This semester I have spent an inordinate amount of time “chasing my tail,” as a fellow director put it. With my community group, we found out that our venue for our concert next week is having a dance next door to the sanctuary we’d be performing in (it’s a church with a private school attached). We forgot to ask about it, and they didn’t think to mention it. So I spent most of my Friday driving around town and on the phone with my Executive Director trying to find a new venue that worked for the repertoire in this concert (all unaccompanied, “cathedral” type music that needs a hall with lots of ring). It turned out that the dance will actually be on the other side of the building, not right next to us, and would basically be over by the time we started. So…lots of panic, and in the end we are back where we started.
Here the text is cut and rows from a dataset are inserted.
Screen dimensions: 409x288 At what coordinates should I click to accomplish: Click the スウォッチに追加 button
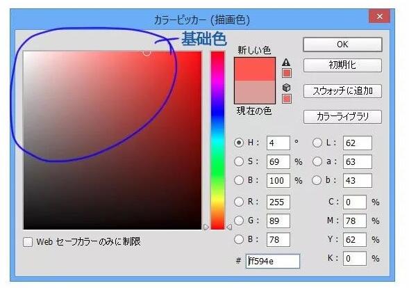pos(342,91)
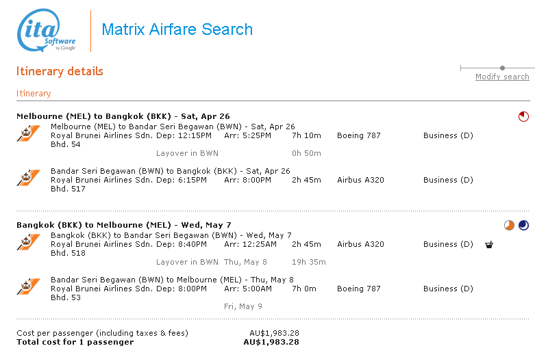
Task: Click the red short-layover clock icon
Action: (523, 117)
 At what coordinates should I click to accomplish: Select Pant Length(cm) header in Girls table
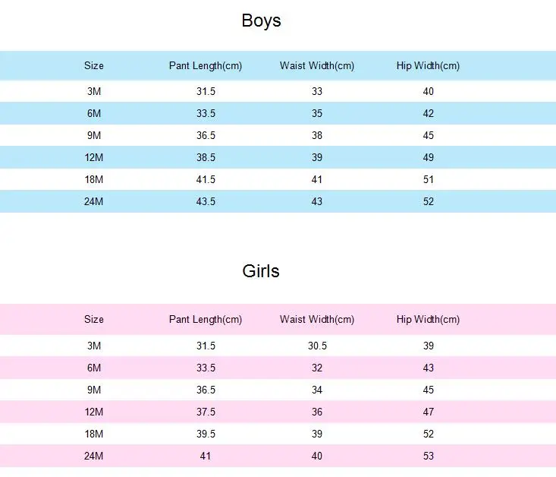(x=206, y=319)
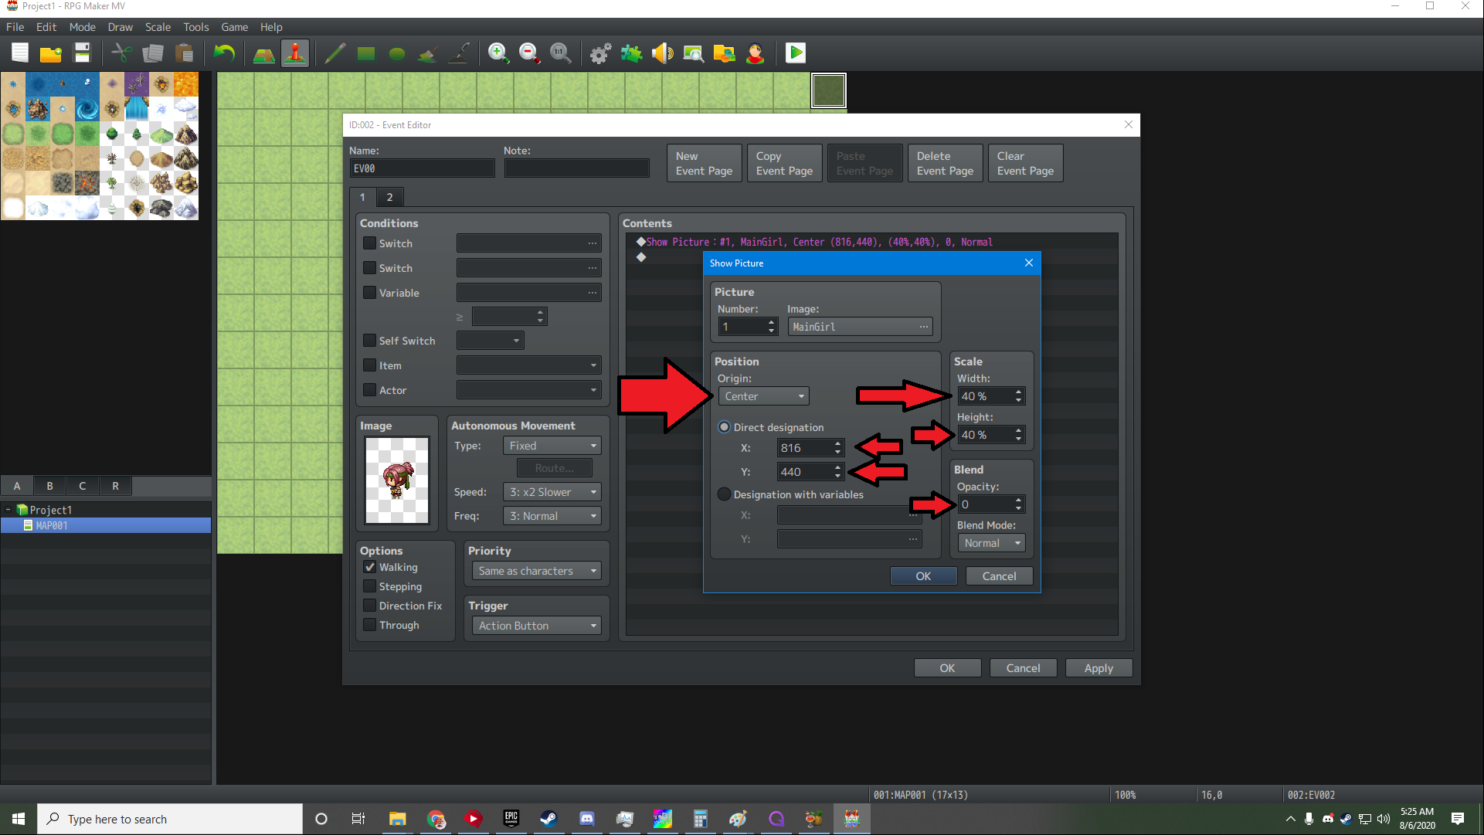Open the Tools menu
Screen dimensions: 1484x835
(x=195, y=27)

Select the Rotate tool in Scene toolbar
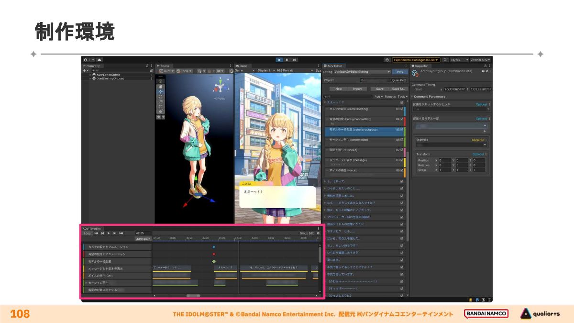(160, 96)
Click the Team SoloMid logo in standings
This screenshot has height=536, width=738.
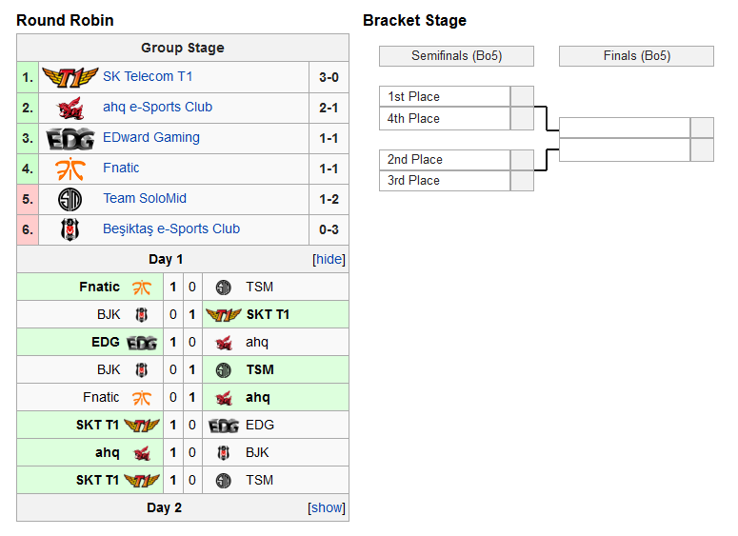[x=70, y=200]
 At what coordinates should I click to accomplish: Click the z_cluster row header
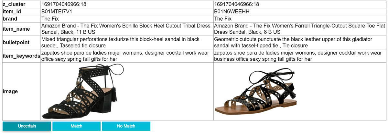pyautogui.click(x=14, y=5)
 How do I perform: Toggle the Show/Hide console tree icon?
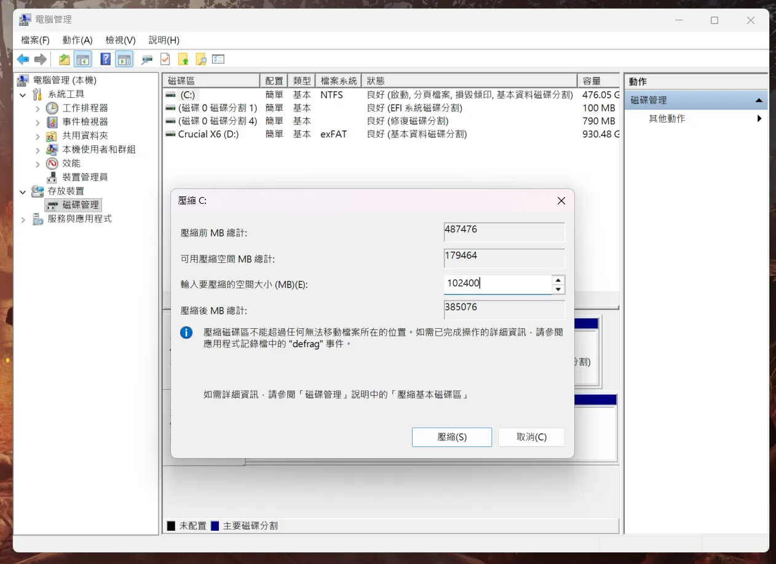pyautogui.click(x=82, y=58)
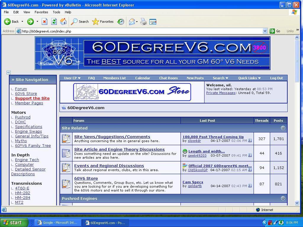Collapse the Site Related forum category
The image size is (303, 227).
click(283, 128)
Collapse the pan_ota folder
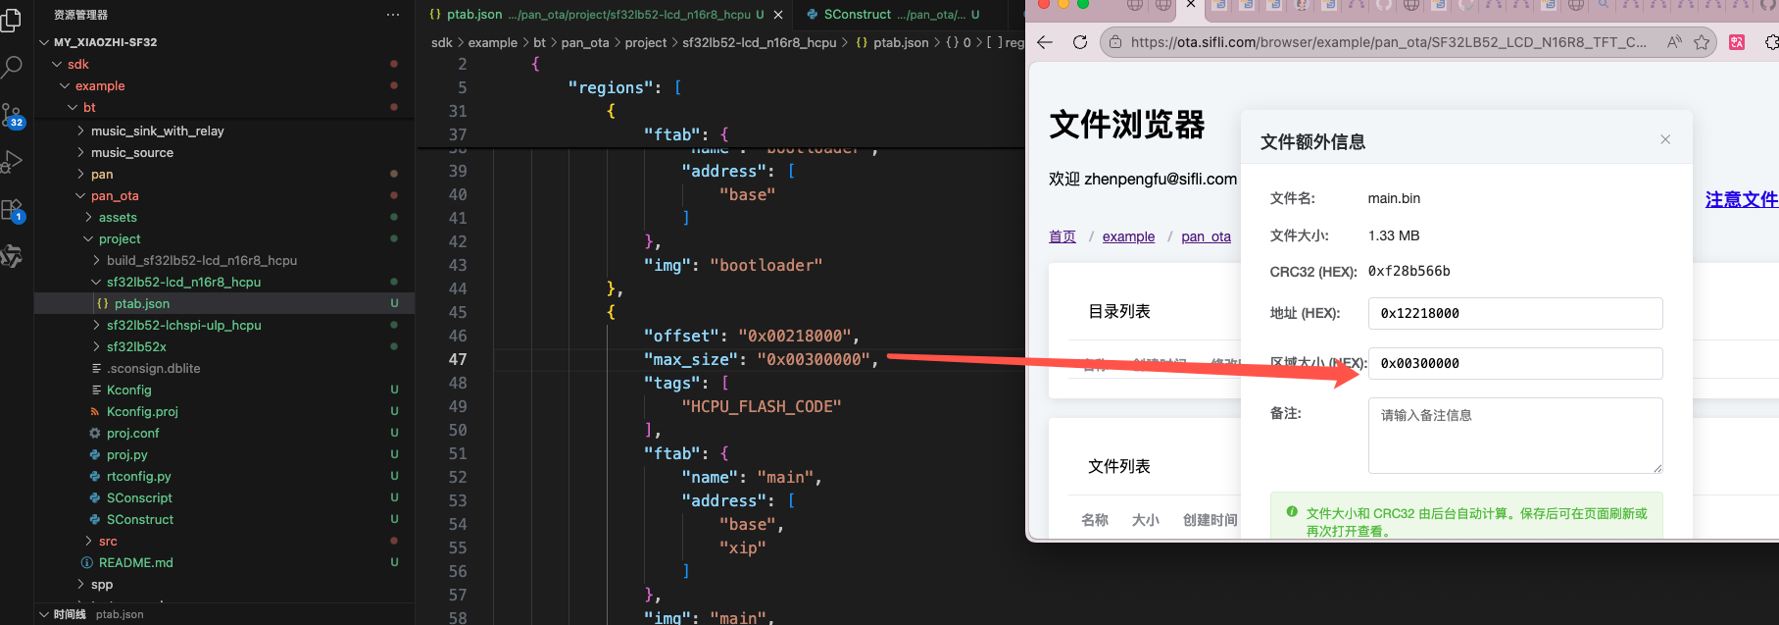The height and width of the screenshot is (625, 1779). click(x=115, y=195)
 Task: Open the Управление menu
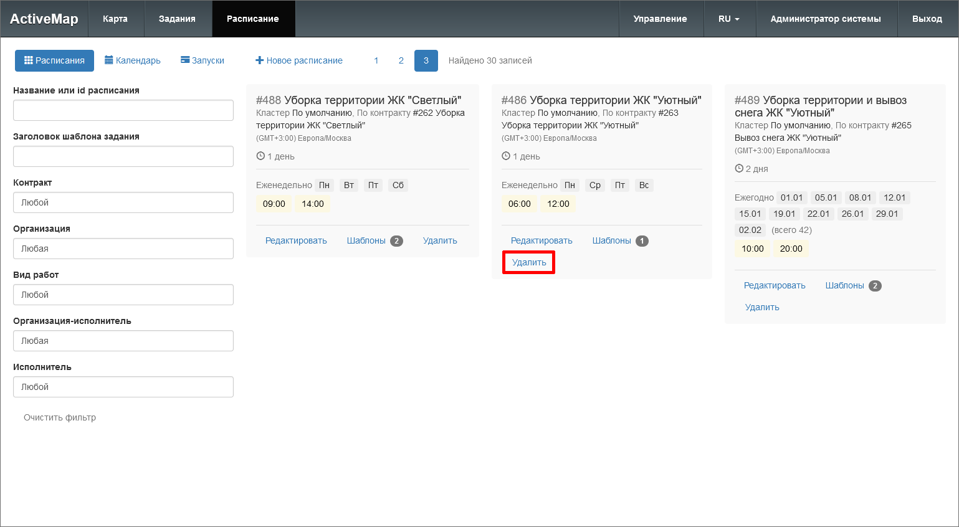(x=660, y=19)
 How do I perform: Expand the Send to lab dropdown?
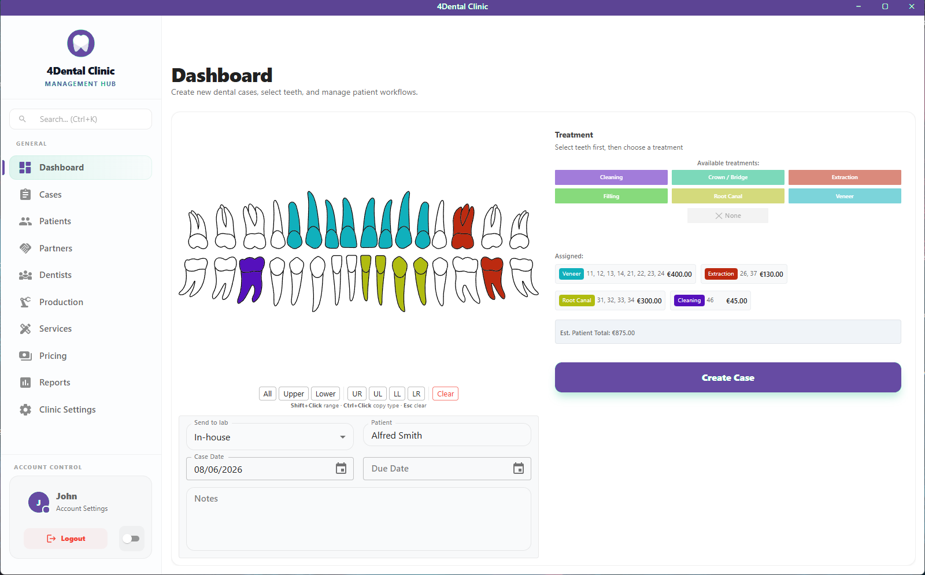270,437
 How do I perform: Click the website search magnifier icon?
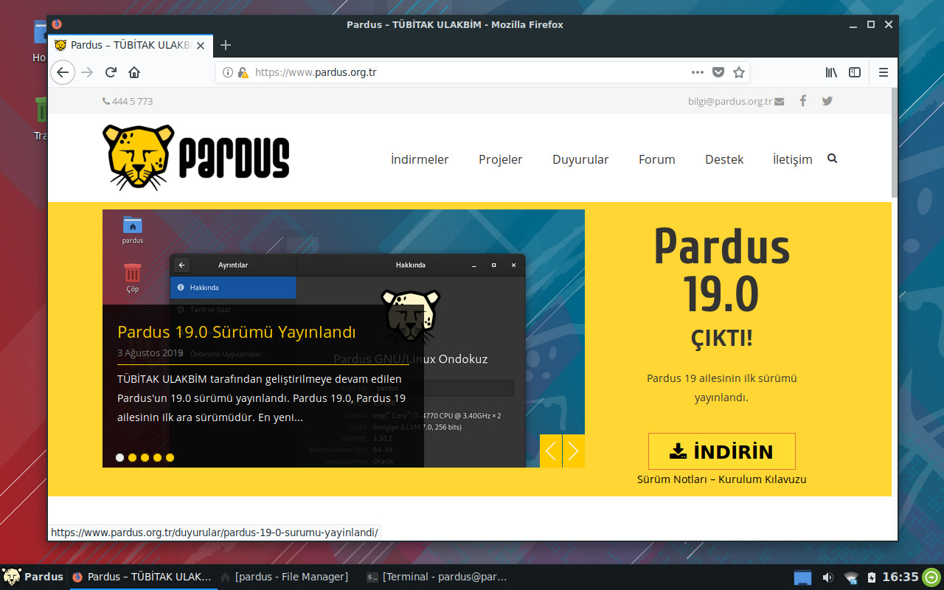click(832, 159)
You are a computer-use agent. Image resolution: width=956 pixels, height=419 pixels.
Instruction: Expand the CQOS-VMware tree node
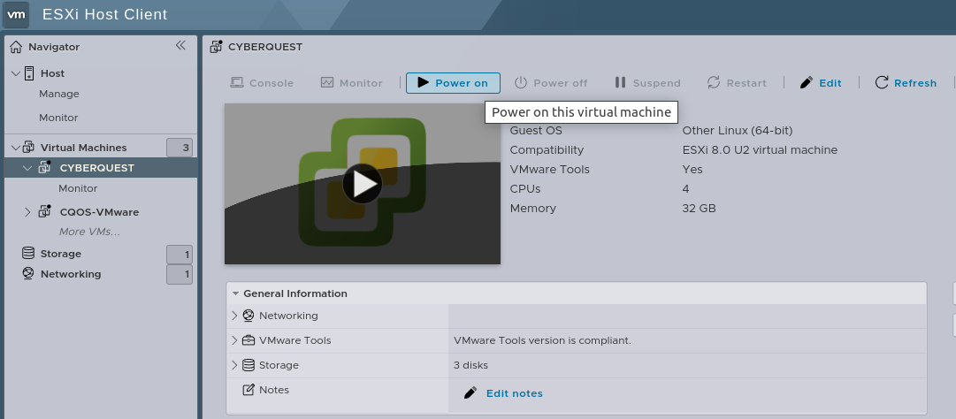[27, 212]
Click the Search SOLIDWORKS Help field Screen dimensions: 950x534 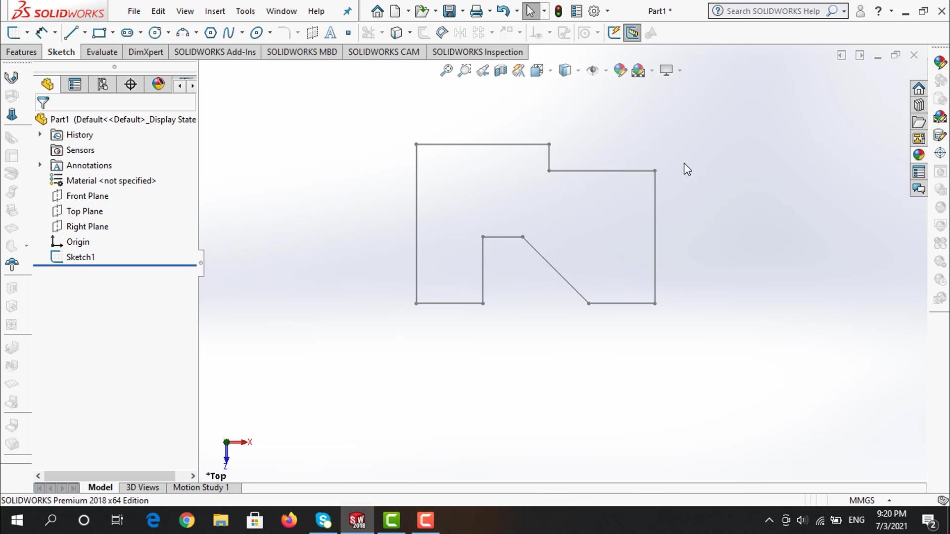point(773,11)
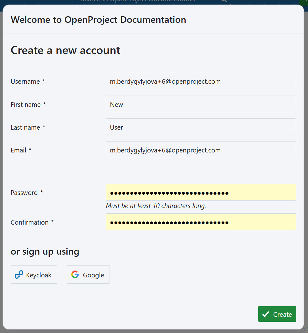
Task: Sign up using Keycloak
Action: tap(34, 275)
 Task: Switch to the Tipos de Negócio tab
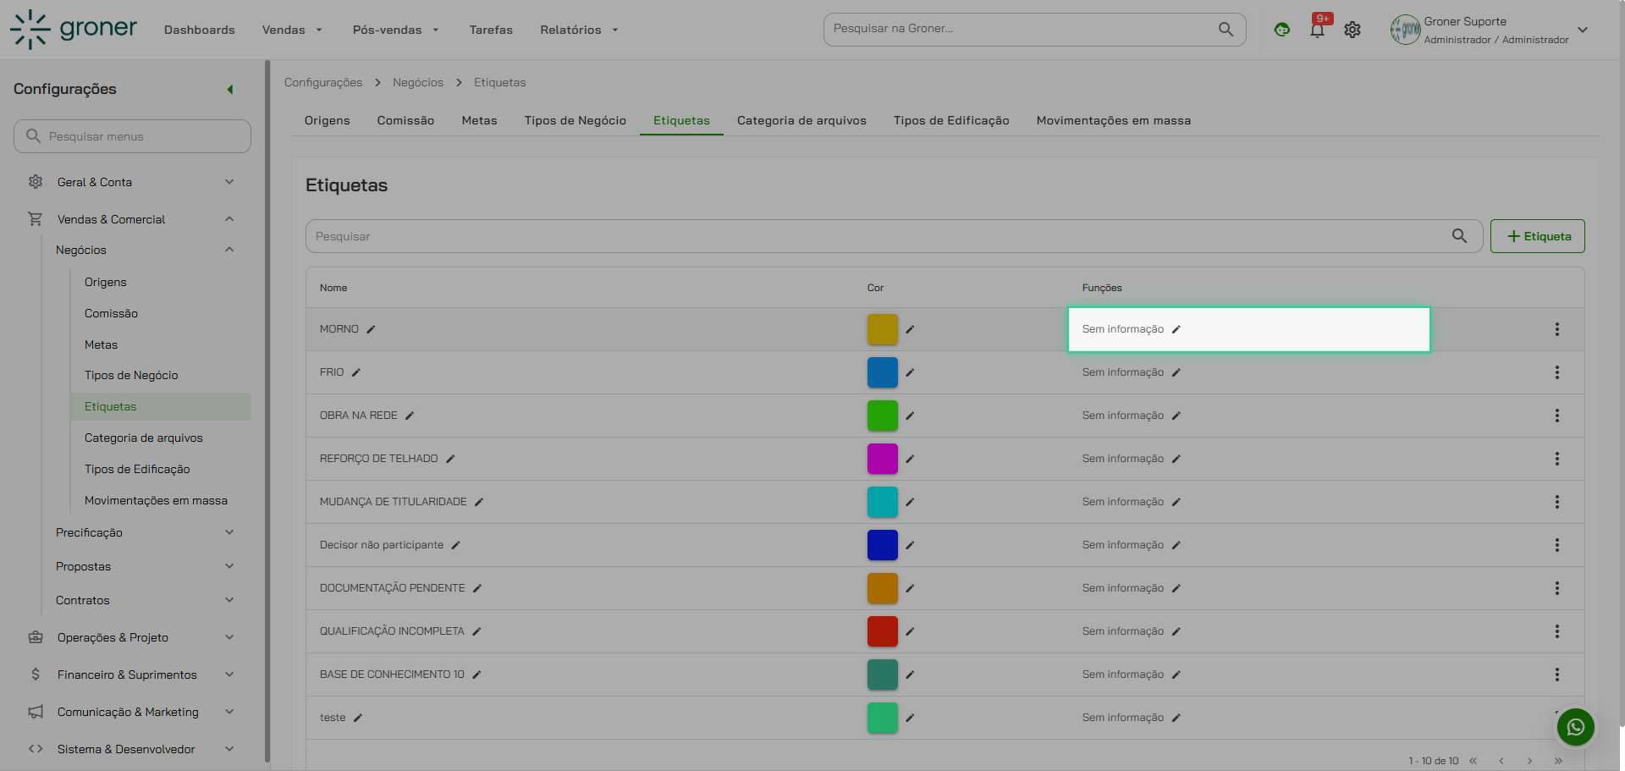click(x=575, y=120)
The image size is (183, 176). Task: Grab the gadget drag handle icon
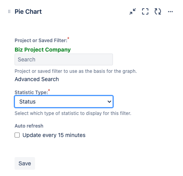pos(9,11)

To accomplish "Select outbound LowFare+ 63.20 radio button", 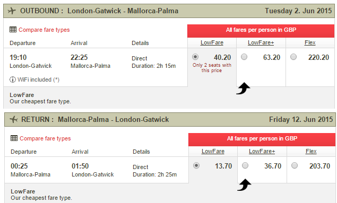I will tap(244, 57).

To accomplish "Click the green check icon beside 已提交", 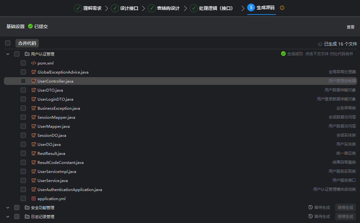I will click(x=30, y=26).
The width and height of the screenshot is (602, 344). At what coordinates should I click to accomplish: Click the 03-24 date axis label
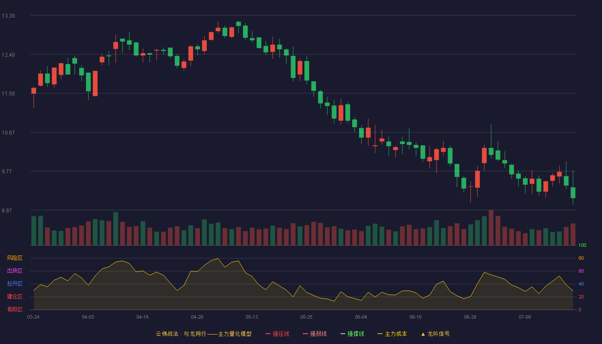tap(33, 317)

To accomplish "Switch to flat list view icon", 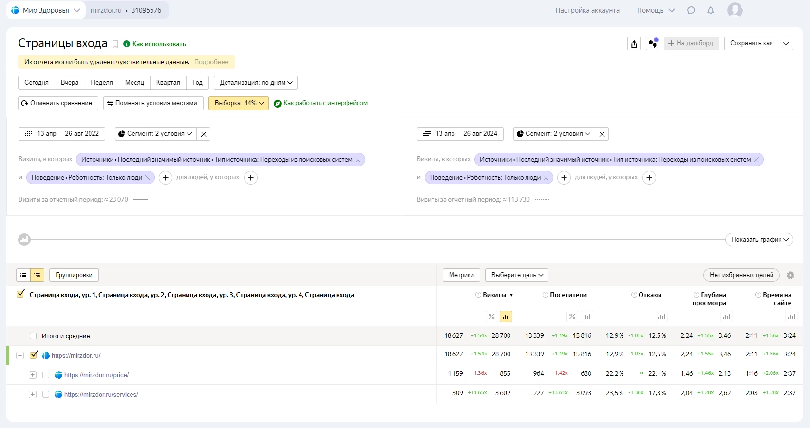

I’ve found myself doing a lot of this sort of thing this year. I’m not sure why. Schedule problems, billing problems, logistics problems, and a whole host of things that were never a problem in the past, but for some reason this year they are.
I’m not the type that thinks this type of work is “beneath” me because I am a “conductor,” (I actually don’t know too many people in our profession who really think like that…it seems to be a bit of a stereotype). Like many of us I got my start as a public school music teacher, and if you aren’t OK with grunt work, well…you’re in the wrong profession. But with all these essentially non-musical problems out there that I have to spend so much of time and energy on, I wind up short changing the musical and creative parts of my job. And that’s not fair to my singers.
I hope this doesn’t sound like I’m whining (I am whining a teeny bit)…my jobs are wonderful, and I wouldn’t change them for anything. And I also know that life is like that…there is always something to fix. It’s the nature of things. So, I try to laugh at the silly things, handle the big things, close the door and unplug the phone and do some score study or open-ended “creative” time, and then make sure to play with my kids when I get home. That always helps. Then, I charge into the next rehearsal as fresh as I can, and I watch those wonderful singers who are devoted to this art form, and that lifts me up. It always does.